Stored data
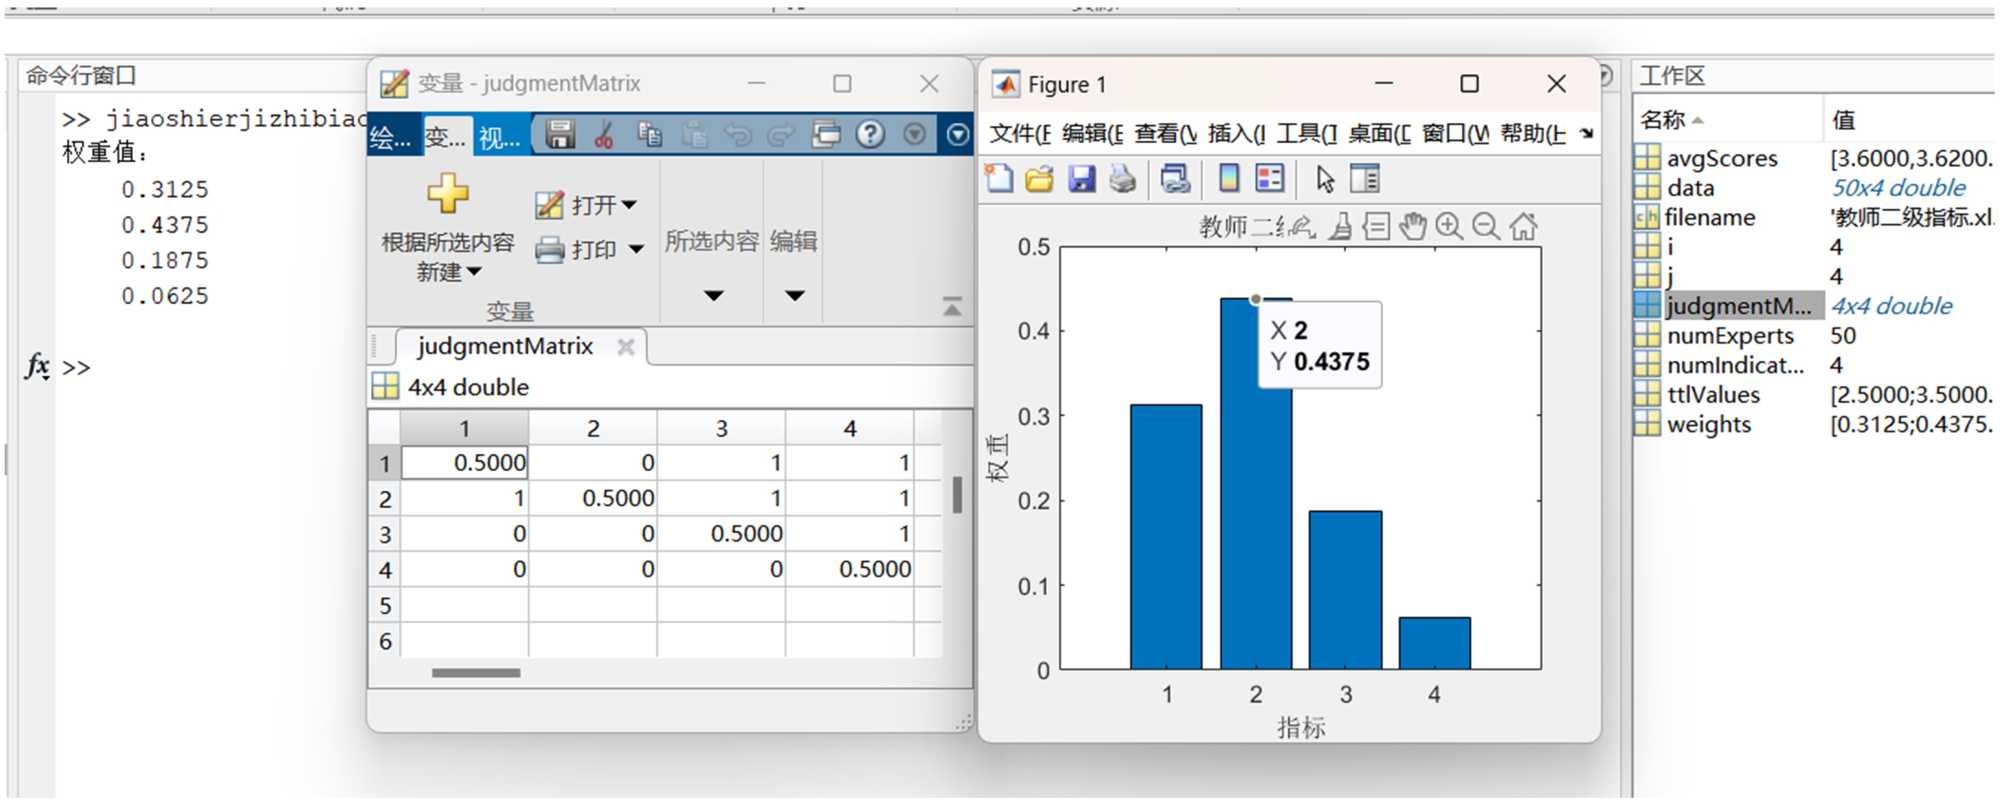Image resolution: width=2000 pixels, height=801 pixels.
Task: Switch to the 视图 tab in variable editor
Action: [x=499, y=137]
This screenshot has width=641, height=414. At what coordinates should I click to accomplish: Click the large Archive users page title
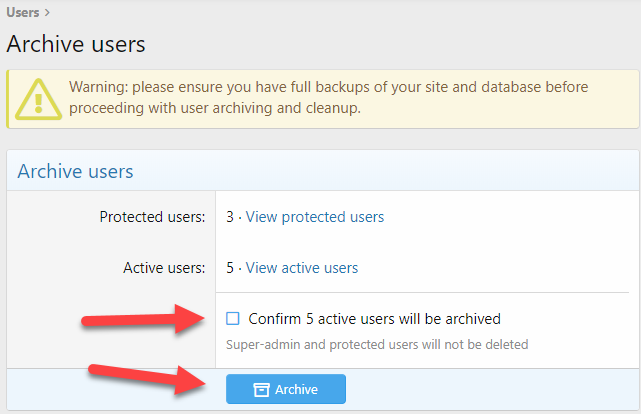pos(76,44)
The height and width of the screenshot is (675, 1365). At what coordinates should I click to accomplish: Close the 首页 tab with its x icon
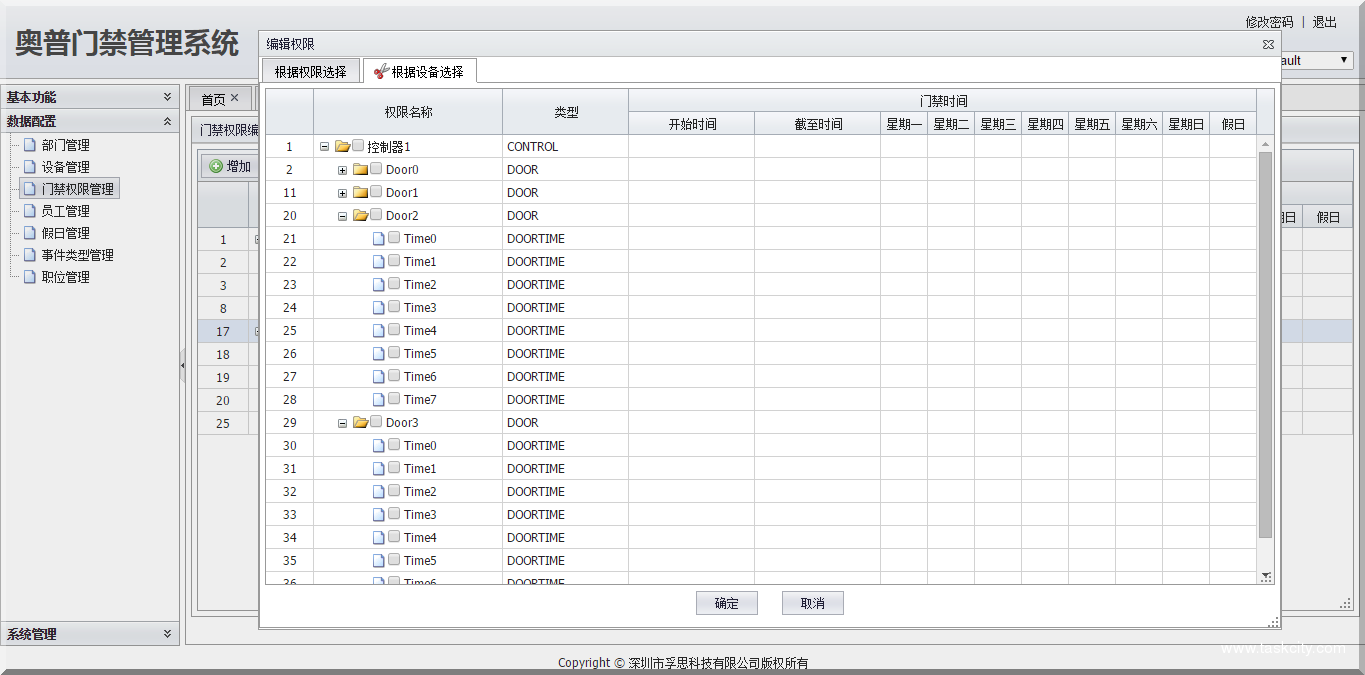point(234,98)
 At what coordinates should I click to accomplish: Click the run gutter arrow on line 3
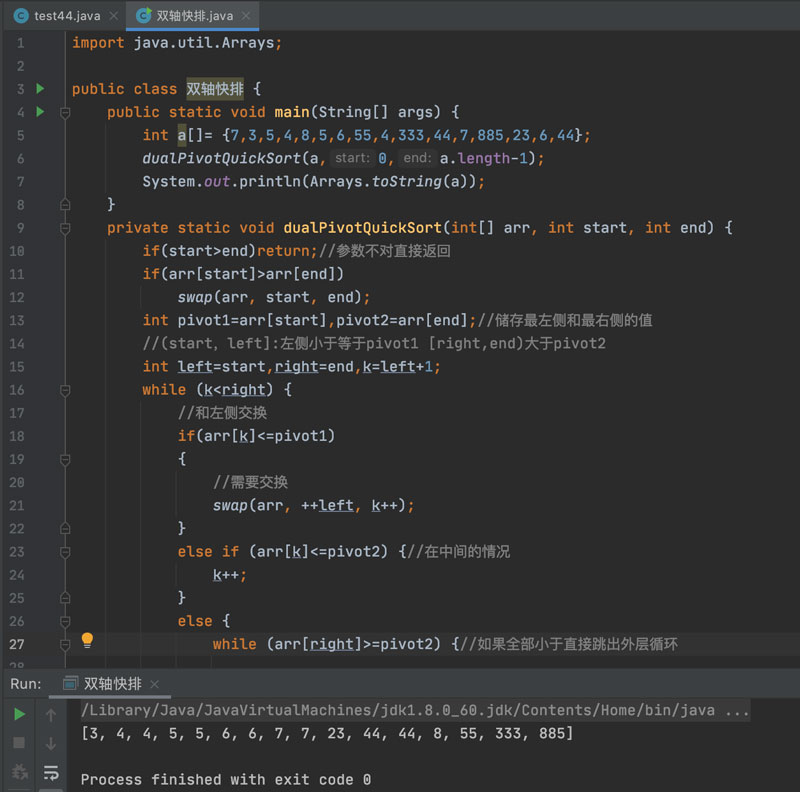point(40,89)
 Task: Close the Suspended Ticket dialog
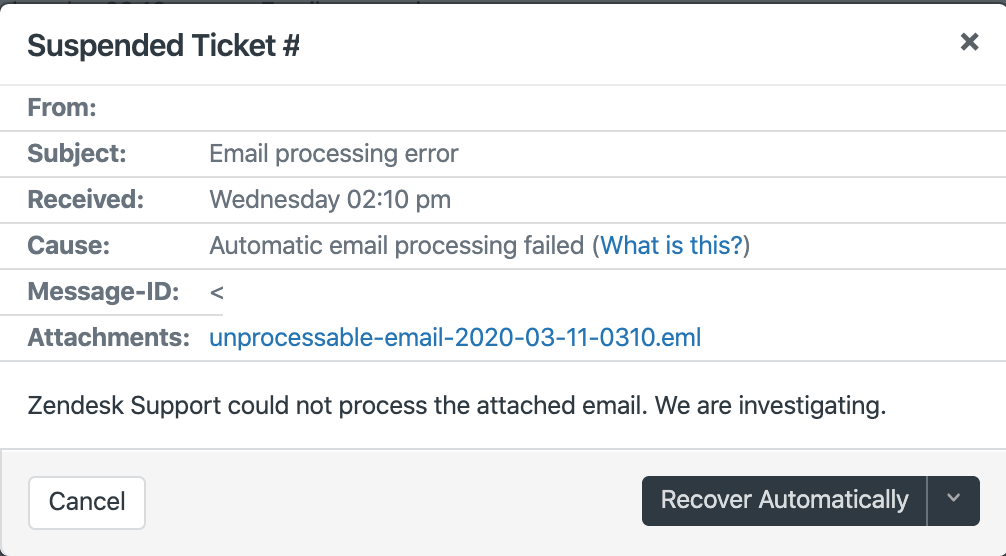click(x=968, y=42)
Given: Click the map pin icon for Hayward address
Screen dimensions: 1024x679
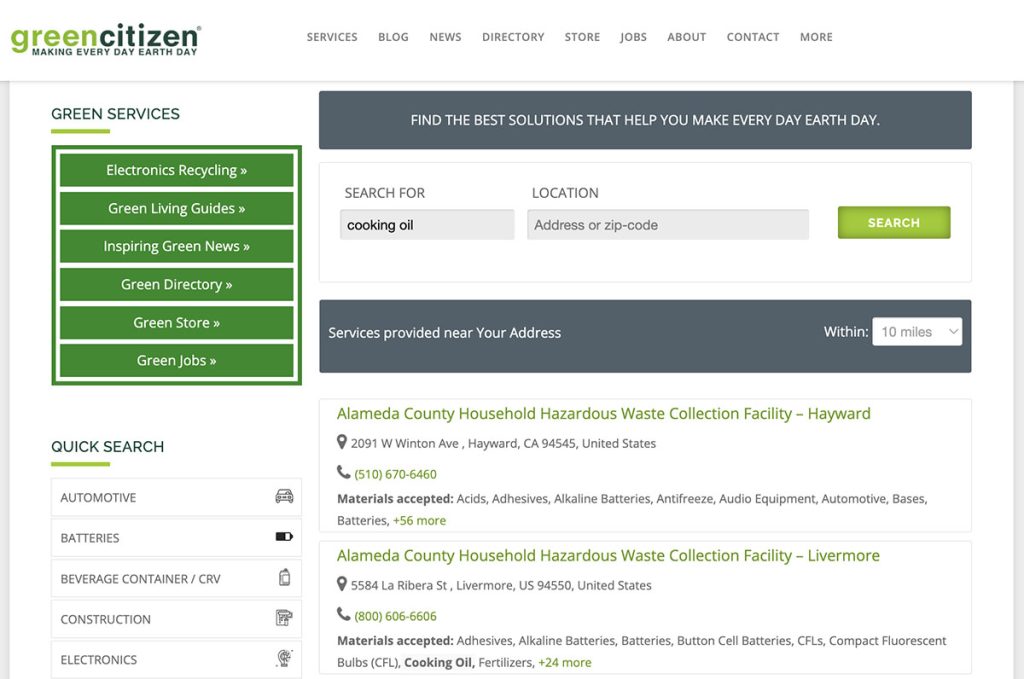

◆ Exercise prompt
Return word for word the line bearing "Task: Close the Suspended Ticket dialog" and every later line of the entries, but none of the pictures.

◆ Answer box
 Task: Close the Suspended Ticket dialog
click(x=968, y=42)
Given: Click the map pin icon for Hayward address
Screen dimensions: 1024x679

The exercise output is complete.